Der Bürgerkrieg im Anschluss an die kurz nach der Oktoberrevolution von 1917 erfolgte Ausrufung einer autonomen Ukrainischen Volksrepublik innerhalb der Russischen Sowjetrepublik mit Kiew als Hauptstadt wurde anfänglich zwischen der Armee der Volksrepublik und russischen sowie ukrainischen Roten Garden geführt. Aus geostrategischen bzw. territorialen Gelüsten und aus ideologischen Gründen beteiligten sich, so lese ich bei Wikipedia, schon ab Frühjahr 1918 französische, österreichische, polnische, königlich griechische und königlich rumänische Truppen und bis zur Novemberrevolution auch Truppen des deutschen Kaiserreichs an der Auseinandersetzung, die sich zum Polnisch-Sowjetischen Krieg auf dem Gebiet der Ukraine ausweitete.
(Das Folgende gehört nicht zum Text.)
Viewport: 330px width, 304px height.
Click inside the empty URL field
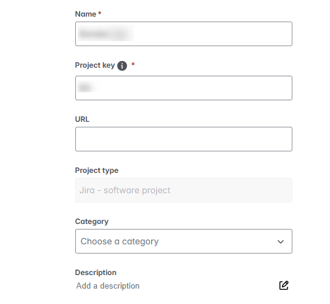[x=184, y=139]
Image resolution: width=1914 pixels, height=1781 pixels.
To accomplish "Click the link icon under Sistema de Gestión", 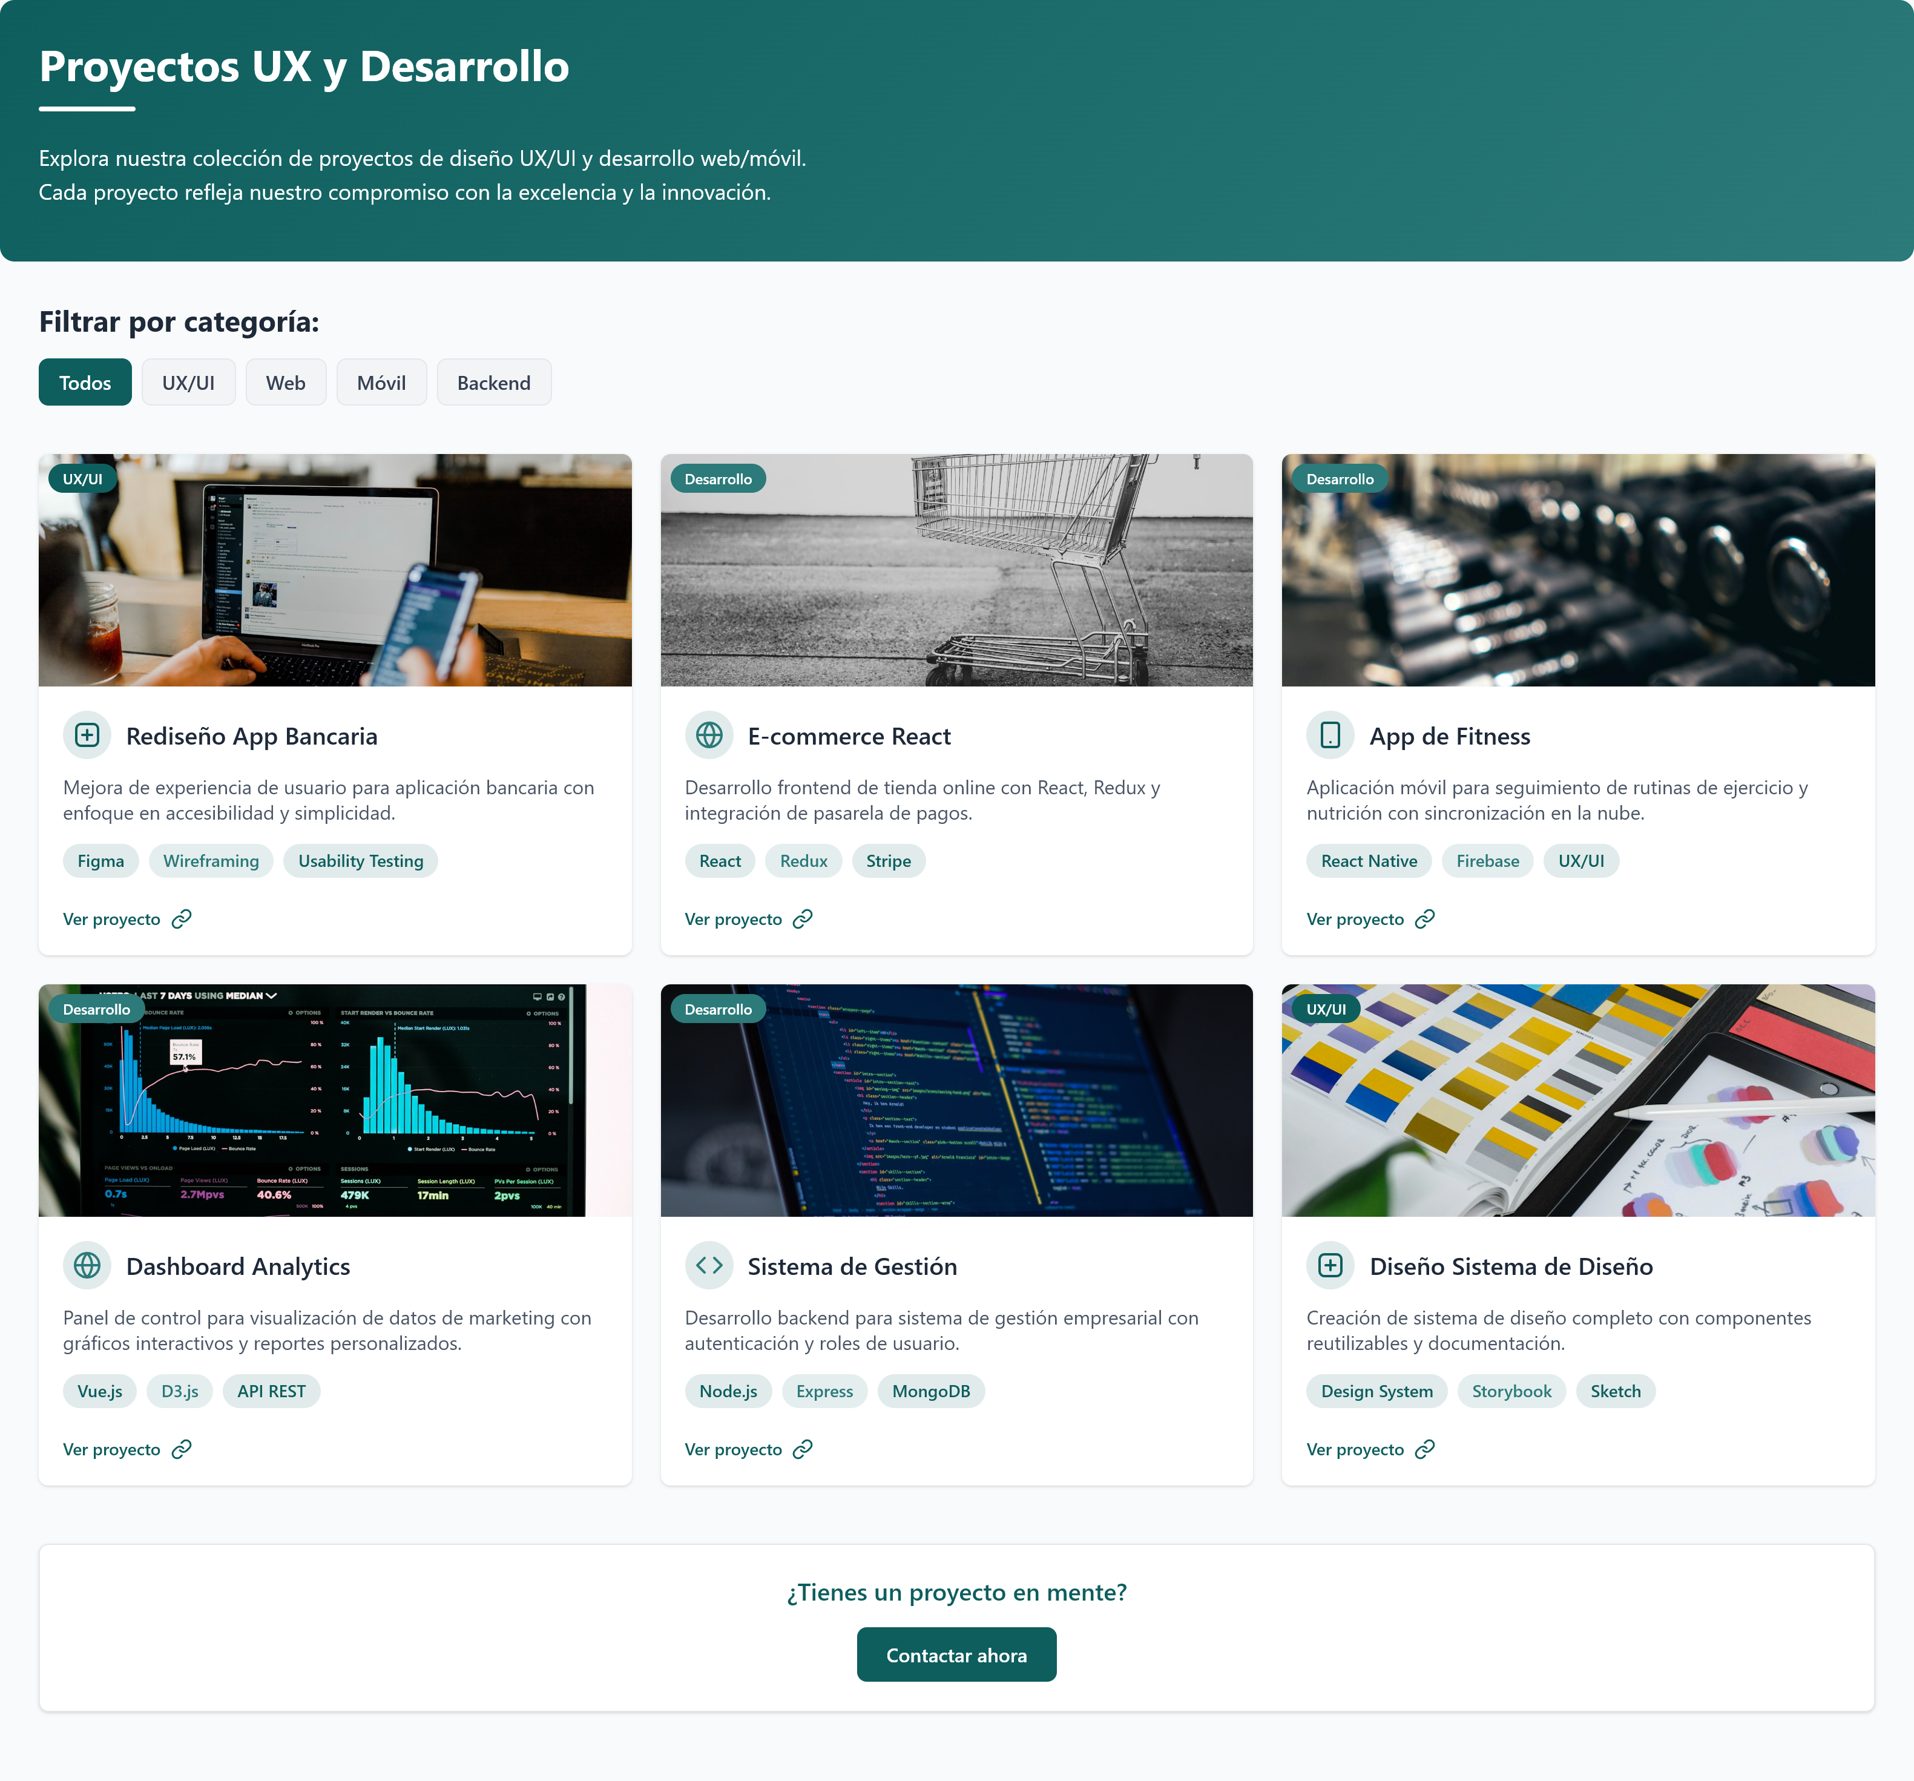I will (802, 1449).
Nach dem Friedensvertrag von Riga, der diesen Krieg beendete, wurde die Ukraine erneut aufgeteilt. Teile der Westukraine kamen zu Polen, das restliche Gebiet und die Krim fielen an die UdSSR und wurden zur Ukrainischen Sozialistischen Sowjetrepublik.
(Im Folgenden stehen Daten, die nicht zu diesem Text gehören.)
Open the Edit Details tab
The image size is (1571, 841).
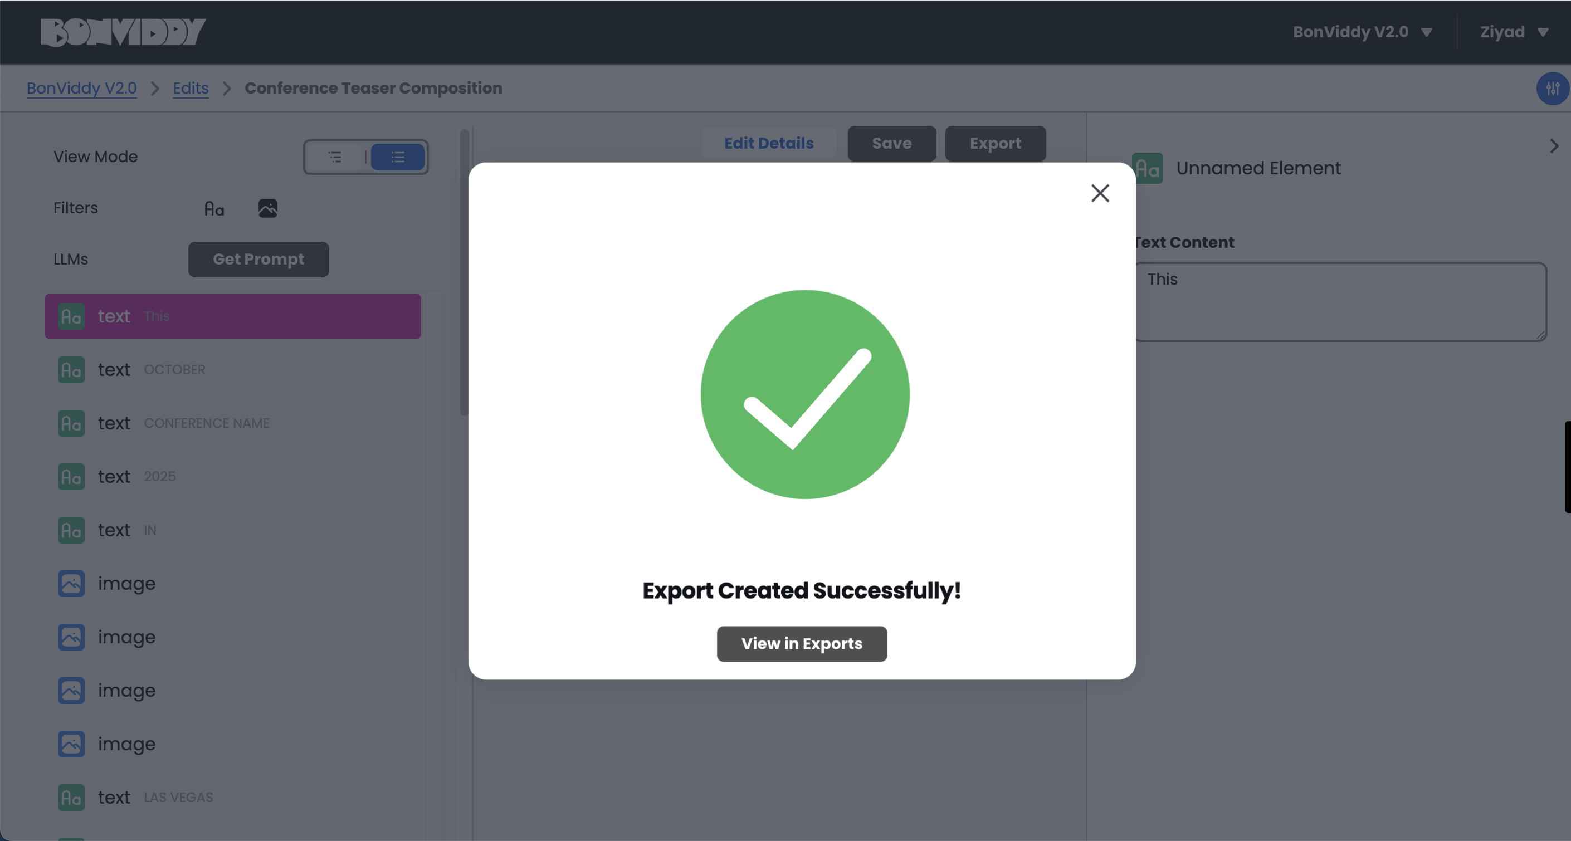(x=768, y=143)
Die jüdische Bevölkerung war in all den Bürgerkriegswirren, in der unübersichtlichen Gemengelage »zwischen die Mühlsteine« geraten. Zwar hatte es schon früher im Zarenreich Pogrome gegeben, der Schriftsteller Gerd Fuchs erzählt in seinem Roman Die Auswanderer die Geschichte eines Uhrmachers, der mit Frau und Kind in letzter Sekunde einem Pogrom in Russland entkam und nach gelungener Flucht in Hamburg ein Auswandererschiff in die Neue Welt bestieg. Auch war es nicht die erste Pogromwelle in dieser Region, »aber ihr Umfang stellte frühere Gewaltausbrüche in den Schatten in Bezug auf das Täterspektrum, die Zahl der Opfer und den Grad der Grausamkeit« (Veidlinger).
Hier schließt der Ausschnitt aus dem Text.